Private Equity value creation has evolved. In the 2000s, it was driven by leverage; in the 2010s, by digital transformation. Today, AI serves as the new foundational "operating system" for growth, embedding intelligence into every process, contract, and customer touchpoint to drive returns.
AI is commoditizing knowledge by making vast amounts of data accessible. Therefore, the leaders who thrive will not be those with the most data, but those with the most judgment. The key differentiator will be the uniquely human ability to apply wisdom, context, and insight to AI-generated outputs to make effective decisions.
Many leaders focus on data for backward-looking reporting, treating it like infrastructure. The real value comes from using data strategically for prediction and prescription. This requires foundational investment in technology, architecture, and machine learning capabilities to forecast what will happen and what actions to take.

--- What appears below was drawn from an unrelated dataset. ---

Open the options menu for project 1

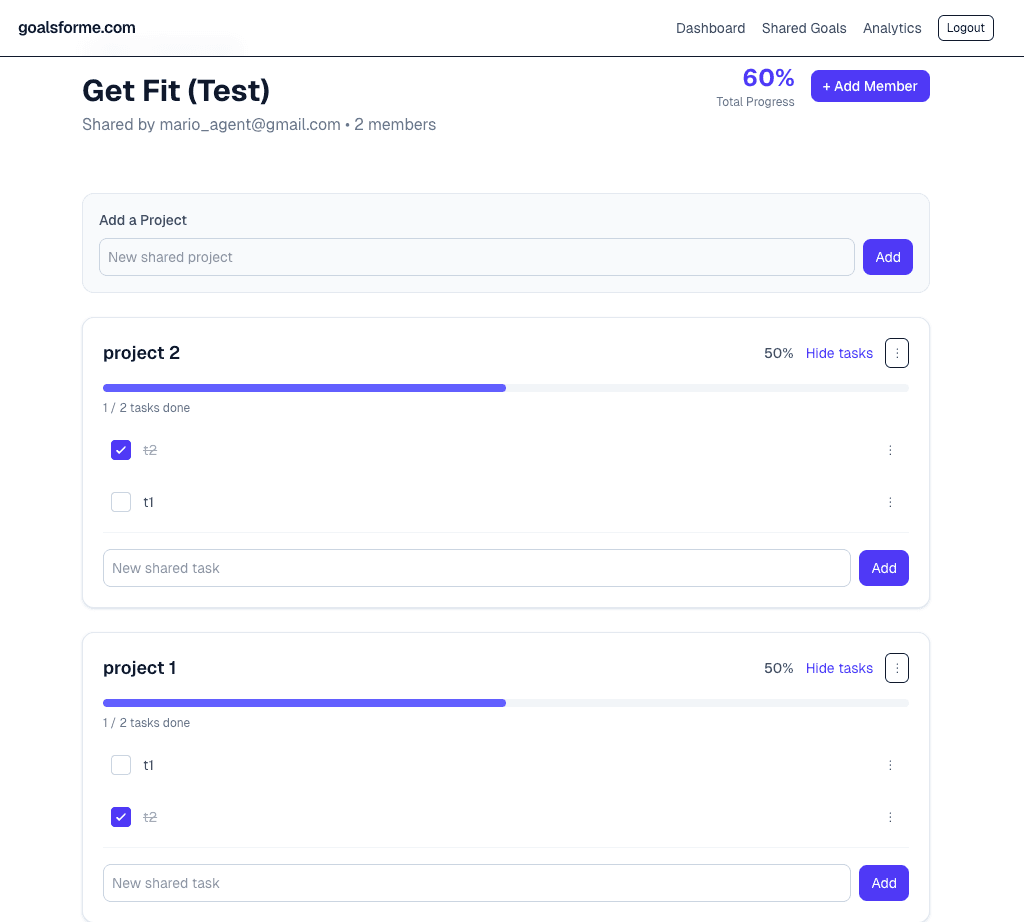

The Jevons Paradox observes that technologies increasing efficiency often boost consumption rather than reduce it. Applied to AI, this means while some jobs will be automated, the increased productivity will likely expand the scope and volume of work, creating new roles, much like typewriters ultimately increased secretarial work.
To innovate quickly without being bogged down by technical debt, portfolio companies should ring-fence new AI development. By outsourcing it and treating it as a separate "skunk works" project, the core tech team can focus on existing systems while the new initiative succeeds or fails on its own merits.
Passively reading consultant decks is insufficient for grasping AI's potential. True understanding comes from active experimentation. Firms and their portfolio companies should "get their hands dirty" by building their own AI agents and co-pilots to discover the art of the possible and apply it directly to their own operations.